** Task directions **
I'd like every record given again exactly, please.

** Information shown **
- Opening Delimiter -
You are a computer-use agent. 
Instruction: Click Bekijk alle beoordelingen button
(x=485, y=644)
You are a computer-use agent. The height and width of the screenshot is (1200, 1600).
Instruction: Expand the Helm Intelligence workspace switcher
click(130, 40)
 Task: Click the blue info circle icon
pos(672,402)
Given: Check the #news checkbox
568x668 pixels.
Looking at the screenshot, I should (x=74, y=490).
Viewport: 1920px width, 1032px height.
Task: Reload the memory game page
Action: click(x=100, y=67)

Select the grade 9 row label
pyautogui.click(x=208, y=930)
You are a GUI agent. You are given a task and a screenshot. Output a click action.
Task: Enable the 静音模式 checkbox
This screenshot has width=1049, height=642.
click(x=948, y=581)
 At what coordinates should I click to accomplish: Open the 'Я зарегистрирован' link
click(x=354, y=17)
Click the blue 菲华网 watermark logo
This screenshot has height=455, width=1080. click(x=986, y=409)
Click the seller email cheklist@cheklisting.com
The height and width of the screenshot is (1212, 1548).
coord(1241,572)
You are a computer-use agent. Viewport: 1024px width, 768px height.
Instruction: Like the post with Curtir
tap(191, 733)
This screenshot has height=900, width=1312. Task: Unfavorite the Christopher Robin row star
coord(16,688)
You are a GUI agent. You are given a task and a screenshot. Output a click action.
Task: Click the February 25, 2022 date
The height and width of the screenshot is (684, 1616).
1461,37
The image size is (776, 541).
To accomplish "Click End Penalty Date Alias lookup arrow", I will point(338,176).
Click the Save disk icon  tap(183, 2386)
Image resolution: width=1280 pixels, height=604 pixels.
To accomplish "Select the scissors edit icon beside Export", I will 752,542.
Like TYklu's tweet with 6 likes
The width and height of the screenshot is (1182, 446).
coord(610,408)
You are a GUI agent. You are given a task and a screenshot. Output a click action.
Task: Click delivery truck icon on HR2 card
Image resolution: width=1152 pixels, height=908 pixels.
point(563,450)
- Closing Delimiter -
** Output below **
You are a computer-use agent. 
Instruction: Click Bekijk alle beoordelingen button
(x=485, y=644)
You are a computer-use agent. The height and width of the screenshot is (1200, 1600).
Instruction: Expand the Helm Intelligence workspace switcher
click(130, 40)
 Task: Click the blue info circle icon
pos(672,402)
Given: Check the #news checkbox
568x668 pixels.
Looking at the screenshot, I should (x=74, y=490).
Viewport: 1920px width, 1032px height.
Task: Reload the memory game page
Action: click(x=100, y=67)

Select the grade 9 row label
pyautogui.click(x=208, y=930)
You are a GUI agent. You are given a task and a screenshot. Output a click action.
Task: Enable the 静音模式 checkbox
This screenshot has width=1049, height=642.
click(x=948, y=581)
 At what coordinates should I click to accomplish: Open the 'Я зарегистрирован' link
click(x=354, y=17)
Click the blue 菲华网 watermark logo
This screenshot has height=455, width=1080. click(x=986, y=409)
Click the seller email cheklist@cheklisting.com
The height and width of the screenshot is (1212, 1548).
coord(1241,572)
You are a computer-use agent. Viewport: 1024px width, 768px height.
Instruction: Like the post with Curtir
tap(191, 733)
This screenshot has height=900, width=1312. Task: Unfavorite the Christopher Robin row star
coord(16,688)
You are a GUI agent. You are given a task and a screenshot. Output a click action.
Task: Click the February 25, 2022 date
The height and width of the screenshot is (684, 1616).
1461,37
The image size is (776, 541).
To accomplish "Click End Penalty Date Alias lookup arrow", I will point(338,176).
Click the Save disk icon  tap(183, 2386)
Image resolution: width=1280 pixels, height=604 pixels.
To accomplish "Select the scissors edit icon beside Export", I will 752,542.
Like TYklu's tweet with 6 likes
The width and height of the screenshot is (1182, 446).
coord(610,408)
You are a GUI agent. You are given a task and a screenshot. Output a click action.
Task: Click delivery truck icon on HR2 card
Image resolution: width=1152 pixels, height=908 pixels.
point(563,450)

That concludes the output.